= PROBLEM TO SOLVE =
Reproduce the listing below word for word, from its first line through the line containing "pos(337,91)", with both of those lines included.

= DATA SHOWN =
[BEGIN]
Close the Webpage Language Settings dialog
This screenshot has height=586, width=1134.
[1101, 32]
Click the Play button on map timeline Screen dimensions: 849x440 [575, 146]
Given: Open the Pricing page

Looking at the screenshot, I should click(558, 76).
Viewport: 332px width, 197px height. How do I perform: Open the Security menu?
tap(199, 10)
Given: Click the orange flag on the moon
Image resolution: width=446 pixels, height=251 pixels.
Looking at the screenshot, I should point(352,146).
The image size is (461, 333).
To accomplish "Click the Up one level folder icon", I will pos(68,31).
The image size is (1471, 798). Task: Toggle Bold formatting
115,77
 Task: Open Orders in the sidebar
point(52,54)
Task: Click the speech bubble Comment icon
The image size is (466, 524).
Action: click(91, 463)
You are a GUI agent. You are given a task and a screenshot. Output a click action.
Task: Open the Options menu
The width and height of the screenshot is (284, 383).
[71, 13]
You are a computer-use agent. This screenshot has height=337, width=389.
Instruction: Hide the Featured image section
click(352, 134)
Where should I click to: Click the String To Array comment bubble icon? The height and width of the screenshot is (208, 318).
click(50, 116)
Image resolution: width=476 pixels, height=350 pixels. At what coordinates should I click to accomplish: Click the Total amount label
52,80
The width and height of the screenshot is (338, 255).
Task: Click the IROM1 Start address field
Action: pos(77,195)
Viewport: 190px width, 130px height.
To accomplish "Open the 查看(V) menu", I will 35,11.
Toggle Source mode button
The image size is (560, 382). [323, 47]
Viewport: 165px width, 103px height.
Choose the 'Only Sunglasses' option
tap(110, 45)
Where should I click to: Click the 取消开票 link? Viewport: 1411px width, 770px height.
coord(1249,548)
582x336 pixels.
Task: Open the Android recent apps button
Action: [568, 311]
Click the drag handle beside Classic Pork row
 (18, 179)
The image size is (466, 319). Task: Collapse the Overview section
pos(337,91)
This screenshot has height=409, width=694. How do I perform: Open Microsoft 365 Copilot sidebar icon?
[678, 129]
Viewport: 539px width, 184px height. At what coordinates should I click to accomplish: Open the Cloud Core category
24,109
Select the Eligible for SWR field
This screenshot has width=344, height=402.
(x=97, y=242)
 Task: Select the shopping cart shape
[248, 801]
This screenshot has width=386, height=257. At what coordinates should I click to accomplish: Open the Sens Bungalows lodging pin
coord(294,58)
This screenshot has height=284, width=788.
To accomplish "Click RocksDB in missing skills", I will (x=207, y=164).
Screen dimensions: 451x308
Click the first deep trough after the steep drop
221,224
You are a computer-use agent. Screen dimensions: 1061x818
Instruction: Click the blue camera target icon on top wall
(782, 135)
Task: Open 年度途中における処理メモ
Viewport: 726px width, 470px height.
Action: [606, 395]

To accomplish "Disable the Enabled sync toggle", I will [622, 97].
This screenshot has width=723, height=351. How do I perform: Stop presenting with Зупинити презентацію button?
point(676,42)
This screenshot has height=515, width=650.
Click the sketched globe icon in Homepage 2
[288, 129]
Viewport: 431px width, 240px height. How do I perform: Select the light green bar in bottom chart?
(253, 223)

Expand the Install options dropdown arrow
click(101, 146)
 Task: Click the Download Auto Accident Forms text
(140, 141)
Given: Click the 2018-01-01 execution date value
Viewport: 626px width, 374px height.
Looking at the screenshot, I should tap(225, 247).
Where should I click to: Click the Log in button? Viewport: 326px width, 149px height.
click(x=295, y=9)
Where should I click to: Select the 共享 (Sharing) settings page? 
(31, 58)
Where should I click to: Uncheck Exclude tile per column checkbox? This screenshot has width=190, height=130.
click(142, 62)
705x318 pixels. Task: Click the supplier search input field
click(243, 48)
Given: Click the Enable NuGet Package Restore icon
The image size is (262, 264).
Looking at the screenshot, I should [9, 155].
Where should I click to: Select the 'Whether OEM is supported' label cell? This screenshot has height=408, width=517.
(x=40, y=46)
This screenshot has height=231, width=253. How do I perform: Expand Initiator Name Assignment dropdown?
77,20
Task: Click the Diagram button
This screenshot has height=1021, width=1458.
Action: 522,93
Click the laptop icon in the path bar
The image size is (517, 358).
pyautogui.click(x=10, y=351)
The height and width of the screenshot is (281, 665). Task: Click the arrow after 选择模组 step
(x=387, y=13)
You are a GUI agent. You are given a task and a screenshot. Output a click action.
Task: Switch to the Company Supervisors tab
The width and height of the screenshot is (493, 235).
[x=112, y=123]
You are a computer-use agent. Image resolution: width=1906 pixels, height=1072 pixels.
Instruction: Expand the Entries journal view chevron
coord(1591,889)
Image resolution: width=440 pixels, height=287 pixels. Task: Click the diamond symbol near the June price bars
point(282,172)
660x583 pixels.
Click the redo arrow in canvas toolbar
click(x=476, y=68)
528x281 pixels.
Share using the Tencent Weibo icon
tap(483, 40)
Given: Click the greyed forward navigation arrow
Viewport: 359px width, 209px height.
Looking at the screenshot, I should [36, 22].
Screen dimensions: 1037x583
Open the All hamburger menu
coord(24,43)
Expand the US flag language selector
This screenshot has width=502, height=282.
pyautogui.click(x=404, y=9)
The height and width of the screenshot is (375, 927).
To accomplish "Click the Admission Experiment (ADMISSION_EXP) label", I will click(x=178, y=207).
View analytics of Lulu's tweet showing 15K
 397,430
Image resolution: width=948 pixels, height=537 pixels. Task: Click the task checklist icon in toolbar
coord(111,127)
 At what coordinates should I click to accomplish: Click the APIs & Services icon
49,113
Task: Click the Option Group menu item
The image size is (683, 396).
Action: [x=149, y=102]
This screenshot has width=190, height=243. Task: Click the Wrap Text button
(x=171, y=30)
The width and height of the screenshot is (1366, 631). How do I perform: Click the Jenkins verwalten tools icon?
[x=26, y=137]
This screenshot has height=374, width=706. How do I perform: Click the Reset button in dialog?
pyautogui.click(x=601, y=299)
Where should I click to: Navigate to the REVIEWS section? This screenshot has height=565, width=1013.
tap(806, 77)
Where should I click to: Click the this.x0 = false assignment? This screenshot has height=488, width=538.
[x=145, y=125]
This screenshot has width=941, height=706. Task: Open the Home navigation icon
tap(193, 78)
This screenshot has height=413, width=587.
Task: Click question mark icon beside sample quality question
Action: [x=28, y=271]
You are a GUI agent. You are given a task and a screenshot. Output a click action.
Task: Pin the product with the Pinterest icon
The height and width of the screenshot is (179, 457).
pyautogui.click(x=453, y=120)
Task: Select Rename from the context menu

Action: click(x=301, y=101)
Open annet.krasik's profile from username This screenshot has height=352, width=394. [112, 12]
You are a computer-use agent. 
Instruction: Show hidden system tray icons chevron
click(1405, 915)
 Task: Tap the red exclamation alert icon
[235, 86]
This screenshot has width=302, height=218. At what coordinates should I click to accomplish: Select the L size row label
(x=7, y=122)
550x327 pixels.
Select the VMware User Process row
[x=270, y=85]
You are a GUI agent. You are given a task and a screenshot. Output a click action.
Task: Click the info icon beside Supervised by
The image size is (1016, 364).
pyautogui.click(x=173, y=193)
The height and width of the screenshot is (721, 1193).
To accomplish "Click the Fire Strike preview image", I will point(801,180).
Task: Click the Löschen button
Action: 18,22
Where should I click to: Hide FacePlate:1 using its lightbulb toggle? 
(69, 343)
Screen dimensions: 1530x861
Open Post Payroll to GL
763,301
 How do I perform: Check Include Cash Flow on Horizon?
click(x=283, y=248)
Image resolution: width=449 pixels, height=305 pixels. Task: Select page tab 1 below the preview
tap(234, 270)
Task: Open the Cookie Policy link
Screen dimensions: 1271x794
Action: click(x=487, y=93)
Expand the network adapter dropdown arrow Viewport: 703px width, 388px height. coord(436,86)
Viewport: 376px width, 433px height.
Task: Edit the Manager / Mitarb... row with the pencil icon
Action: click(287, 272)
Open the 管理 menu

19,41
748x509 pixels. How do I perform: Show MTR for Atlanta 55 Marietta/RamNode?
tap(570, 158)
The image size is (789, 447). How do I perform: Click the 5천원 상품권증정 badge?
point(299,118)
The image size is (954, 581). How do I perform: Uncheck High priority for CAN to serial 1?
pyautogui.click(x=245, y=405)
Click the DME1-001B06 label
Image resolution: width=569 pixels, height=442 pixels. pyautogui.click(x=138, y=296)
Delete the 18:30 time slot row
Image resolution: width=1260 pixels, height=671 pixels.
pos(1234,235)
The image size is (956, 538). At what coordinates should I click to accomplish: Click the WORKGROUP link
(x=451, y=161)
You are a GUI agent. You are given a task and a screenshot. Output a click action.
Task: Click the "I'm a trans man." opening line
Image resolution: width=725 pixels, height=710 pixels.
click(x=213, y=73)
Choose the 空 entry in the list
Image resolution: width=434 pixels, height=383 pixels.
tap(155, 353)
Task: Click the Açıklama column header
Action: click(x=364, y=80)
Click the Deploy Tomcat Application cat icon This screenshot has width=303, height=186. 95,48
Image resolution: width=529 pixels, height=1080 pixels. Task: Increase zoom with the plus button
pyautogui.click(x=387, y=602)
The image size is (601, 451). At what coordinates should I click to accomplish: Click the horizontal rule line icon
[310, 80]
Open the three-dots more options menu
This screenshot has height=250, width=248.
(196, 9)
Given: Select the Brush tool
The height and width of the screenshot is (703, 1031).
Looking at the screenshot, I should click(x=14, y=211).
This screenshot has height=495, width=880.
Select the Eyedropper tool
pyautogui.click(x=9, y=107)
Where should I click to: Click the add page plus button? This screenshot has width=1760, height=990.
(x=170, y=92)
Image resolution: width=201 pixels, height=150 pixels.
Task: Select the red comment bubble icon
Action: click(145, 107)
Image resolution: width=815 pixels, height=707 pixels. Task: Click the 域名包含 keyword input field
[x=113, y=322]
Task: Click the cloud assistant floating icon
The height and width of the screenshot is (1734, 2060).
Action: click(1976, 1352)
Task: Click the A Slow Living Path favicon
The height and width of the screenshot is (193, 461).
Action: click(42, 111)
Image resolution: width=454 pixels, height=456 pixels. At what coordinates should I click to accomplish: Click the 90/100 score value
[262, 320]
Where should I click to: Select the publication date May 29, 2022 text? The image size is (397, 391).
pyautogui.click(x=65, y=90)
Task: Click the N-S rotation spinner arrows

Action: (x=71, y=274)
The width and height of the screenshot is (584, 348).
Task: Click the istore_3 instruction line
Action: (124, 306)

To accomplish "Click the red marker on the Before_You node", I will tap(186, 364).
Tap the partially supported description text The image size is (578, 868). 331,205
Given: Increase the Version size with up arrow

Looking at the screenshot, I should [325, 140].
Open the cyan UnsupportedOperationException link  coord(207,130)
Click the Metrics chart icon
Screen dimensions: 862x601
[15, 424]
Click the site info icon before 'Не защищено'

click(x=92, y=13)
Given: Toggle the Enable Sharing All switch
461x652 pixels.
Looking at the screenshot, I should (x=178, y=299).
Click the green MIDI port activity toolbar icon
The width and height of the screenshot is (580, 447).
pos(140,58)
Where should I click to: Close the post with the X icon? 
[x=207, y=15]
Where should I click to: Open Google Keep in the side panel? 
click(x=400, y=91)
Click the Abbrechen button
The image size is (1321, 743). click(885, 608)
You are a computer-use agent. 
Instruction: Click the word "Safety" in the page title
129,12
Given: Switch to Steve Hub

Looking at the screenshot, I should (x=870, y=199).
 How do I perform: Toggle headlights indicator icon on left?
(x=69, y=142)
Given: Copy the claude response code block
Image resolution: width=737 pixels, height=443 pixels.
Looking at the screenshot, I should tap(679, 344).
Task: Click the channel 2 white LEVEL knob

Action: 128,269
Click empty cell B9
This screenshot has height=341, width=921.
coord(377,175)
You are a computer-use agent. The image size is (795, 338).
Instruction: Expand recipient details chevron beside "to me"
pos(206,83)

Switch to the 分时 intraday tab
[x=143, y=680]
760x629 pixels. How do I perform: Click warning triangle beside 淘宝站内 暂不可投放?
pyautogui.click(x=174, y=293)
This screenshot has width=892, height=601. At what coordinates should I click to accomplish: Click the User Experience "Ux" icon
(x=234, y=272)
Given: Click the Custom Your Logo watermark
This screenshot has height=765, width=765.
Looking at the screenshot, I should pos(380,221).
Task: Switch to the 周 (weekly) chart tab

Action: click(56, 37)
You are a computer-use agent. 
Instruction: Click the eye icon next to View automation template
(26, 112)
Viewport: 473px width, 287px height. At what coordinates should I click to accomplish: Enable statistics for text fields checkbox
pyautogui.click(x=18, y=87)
[END]
= THE COMPLETED TASK =
Close the Webpage Language Settings dialog
This screenshot has height=586, width=1134.
[1101, 32]
Click the Play button on map timeline Screen dimensions: 849x440 [575, 146]
Given: Open the Pricing page

Looking at the screenshot, I should click(558, 76).
Viewport: 332px width, 197px height. How do I perform: Open the Security menu?
tap(199, 10)
Given: Click the orange flag on the moon
Image resolution: width=446 pixels, height=251 pixels.
Looking at the screenshot, I should point(352,146).
The image size is (461, 333).
To accomplish "Click the Up one level folder icon", I will pos(68,31).
The image size is (1471, 798). Task: Toggle Bold formatting
115,77
 Task: Open Orders in the sidebar
point(52,54)
Task: Click the speech bubble Comment icon
The image size is (466, 524).
Action: click(91, 463)
You are a GUI agent. You are given a task and a screenshot. Output a click action.
Task: Open the Options menu
The width and height of the screenshot is (284, 383).
[71, 13]
You are a computer-use agent. This screenshot has height=337, width=389.
Instruction: Hide the Featured image section
click(352, 134)
Where should I click to: Click the String To Array comment bubble icon? The height and width of the screenshot is (208, 318).
click(50, 116)
Image resolution: width=476 pixels, height=350 pixels. At what coordinates should I click to accomplish: Click the Total amount label
52,80
The width and height of the screenshot is (338, 255).
Task: Click the IROM1 Start address field
Action: pos(77,195)
Viewport: 190px width, 130px height.
To accomplish "Open the 查看(V) menu", I will 35,11.
Toggle Source mode button
The image size is (560, 382). [323, 47]
Viewport: 165px width, 103px height.
Choose the 'Only Sunglasses' option
tap(110, 45)
Where should I click to: Click the 取消开票 link? Viewport: 1411px width, 770px height.
coord(1249,548)
582x336 pixels.
Task: Open the Android recent apps button
Action: [568, 311]
Click the drag handle beside Classic Pork row
 (18, 179)
The image size is (466, 319). Task: Collapse the Overview section
pos(337,91)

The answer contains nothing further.